Ta strona została uwierzytelniona.
—   101   —

wszystko, mam prawo; mogę sam jeden wszystko przepić. I co ty mi zrobisz? Im ty więcej będziesz gadać i upierać się, tem więcej ja będę pił. Pamiętaj, że twoje szczekanie nic nie pomoże, lepiej milcz, jeżeli nie chcesz dostać po gębie.
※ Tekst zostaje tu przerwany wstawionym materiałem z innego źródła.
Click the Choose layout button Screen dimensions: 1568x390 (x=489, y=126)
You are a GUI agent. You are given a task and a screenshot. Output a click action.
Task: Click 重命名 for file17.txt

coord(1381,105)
— Tyle ty i umiesz: »po gębie, po zębach!« — a jednak, jak ja prawdę mówię, to tobie niemiło słuchać. Jeżeli Janek tak będzie żył i tak swej żony będzie słuchał, to lepiej niech jeszcze kilka lat świnie popasie, a nie żeni się.
— Co, może ma żony słuchać? Tego to już nie będzie. Byłby ostatniem cielęciem, gdyby słuchał. Czy kobieta ma tyle rozumu, żeby mężem mogła rządzić? Jeżeli zacznie wyszczerzać się, wal pięścią w zęby, aż się obliże.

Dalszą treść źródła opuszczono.